Held annually in Lyons, CO, the fest is held on Planet Bluegrass‘ Ranch. I arrived at about 6pm Friday evening, just in time for the deluge to erupt from the skies. I waited it out in my car, and once it reduced to a light mist, set up my camp in the middle of Meadow Park, a local park down the creek from the fest. Walking into the ranch, music had been delayed an hour so I made it in time for Kasey Chambers‘ set. The Australian singer-songwriter’s 2014 release Bittersweet, got rave reviews, but it was her cover of the White Stripes’ Seven Nation Army and a new song, I Ain’t No Little Girl, that were the highlights.
Sufjan Stevens took the stage just past 10pm, opening with Redford, before seamlessly transitioning into Death with Dignity, the title track off of his latest, Carrie and Lowell. Stevens played almost all of the songs off of Carrie and Lowell, as his band switched and swapped instruments between each song. Midway through his set, Stevens joked that he wasn’t playing enough folk music, before introducing his next song by saying it was a folk song he wrote about a polish nobleman, Casmir Pulaski. Stevens also played older hits like Chicago and That Dress Looks Nice On You, which he dedicated to Dawn Landes, who was backing him up on vocals and other various instruments throughout the evening.
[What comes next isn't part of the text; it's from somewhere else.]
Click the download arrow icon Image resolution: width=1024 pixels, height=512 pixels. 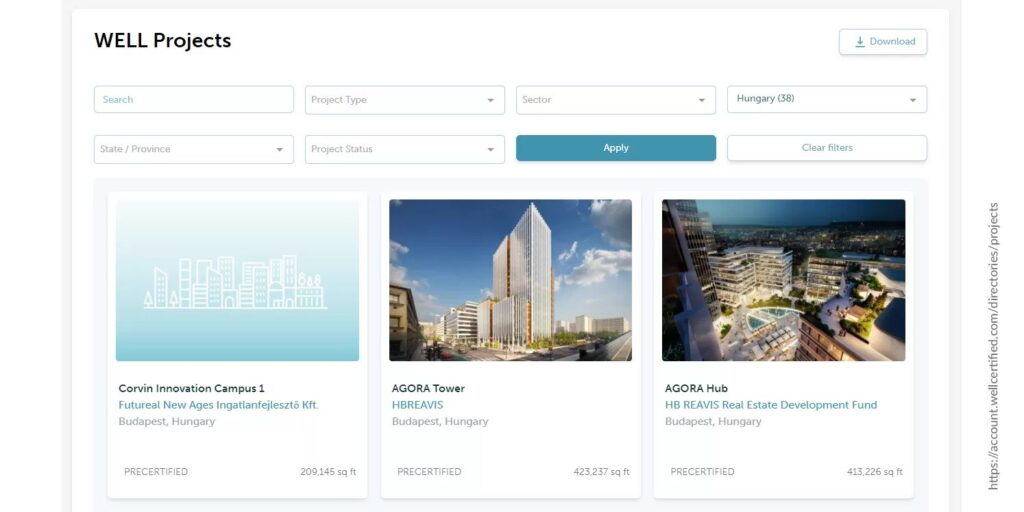(x=859, y=42)
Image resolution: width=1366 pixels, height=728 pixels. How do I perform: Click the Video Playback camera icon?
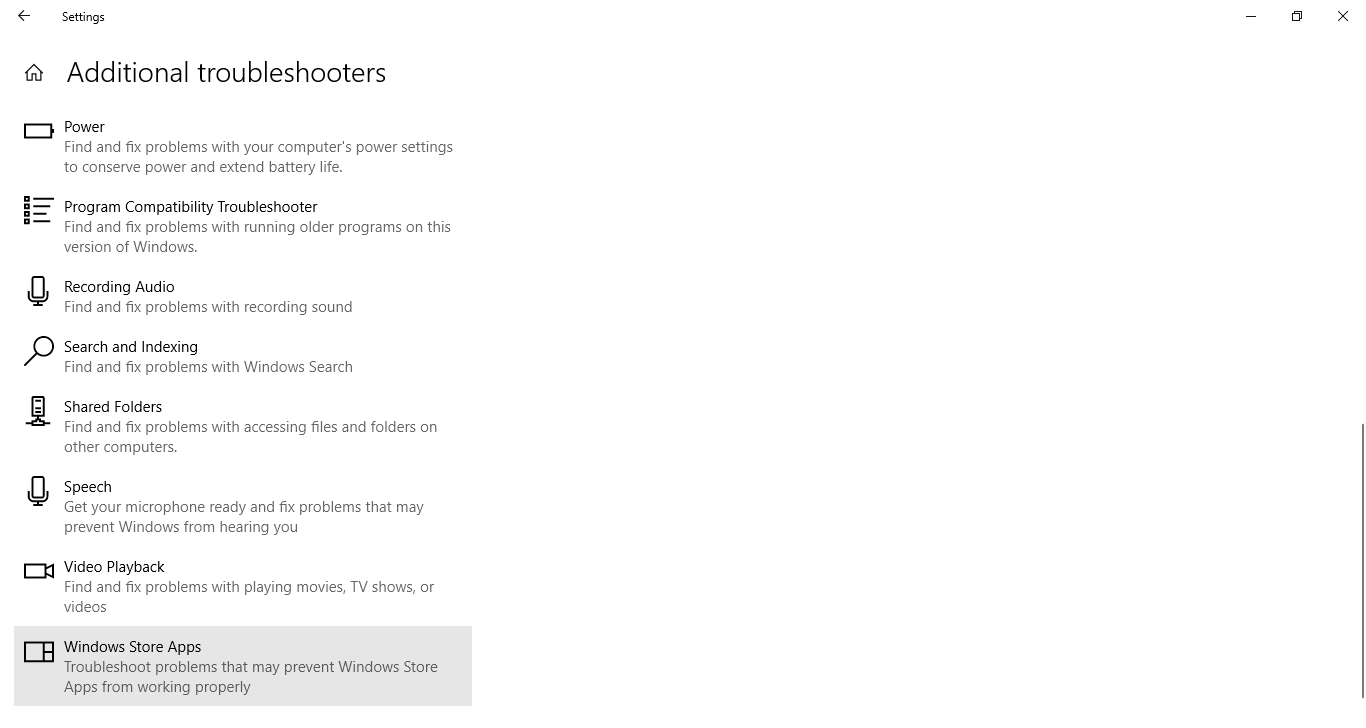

Saturday morning I woke before sunrise so I could meet friends at the Longs Peak Trailhead at 6am. We hiked under cloudless blue skies to Chasm Lake and sat beneath the Diamond, the west facing cliff of the 14er, picking out tiny specks of rock climbers 1000 ft. up the wall. The best part of the weekend, and why I’ll return to the fest year after year, is how integrated into the Colorado lifestyle it is. In addition to the great lineup, there was plenty of opportunity all weekend to hike, tube, hang with friends, and drink beer in the sunshine, all while catching the acts on the main stage.
Saturday stayed mostly dry, with only a few rain showers passing through during Martin Sexton‘s set. But the showers were welcome as they produced a beautiful double rainbow over the entire grounds. Sexton was one the few who earned an encore, covering Prince’s Purple Rain as the last of the rain moved east.
Jason Isbell closed out Saturday night with a charming set which pulled heavily from his latest album, Something More Than Free. But he snuck in a few old favorites including Codeine, Alabama Pines and Decoration Day. Halfway through he mentioned that Saturday’s set was his last of this tour, before he heads home to his wife who is due with their baby within a few weeks. The highlight of his set was Cover Me Up, the opening track of 2013’s Southeastern. He band left the stage as he started off, with just his voice ringing out over the crowd. The full sound of his band is great, but this song was a great reminder of Isbell’s stellar songwriting and voice. Midway through the crowd cheered as he sang lyrics that told of his journey towards sobriety, “but I sobered up and I swore off that stuff forever, this time.” And in the last verse, the entire band chimed in to bring the song home.
It rained overnight Saturday, but Sunday arrived bright and clear and a little less hot. We wandered into town for breakfast sandwiches and iced coffee, and spent the morning lounging in the creek before the doors opened. Sunday was headlined by Gillian Welch and David Rawlings, who wrapped up the weekend in perfect form. For “that’s the way the whole thing ends.”
If you’ve never made it out to the Bluegrass Planet Ranch in Lyons or have thought about attending, I can’t reiterate it enough: this festival is charming, and delightful, and wonderful and great. A big thank you to the entire staff for an amazing weekend, and we’ll see you all next year.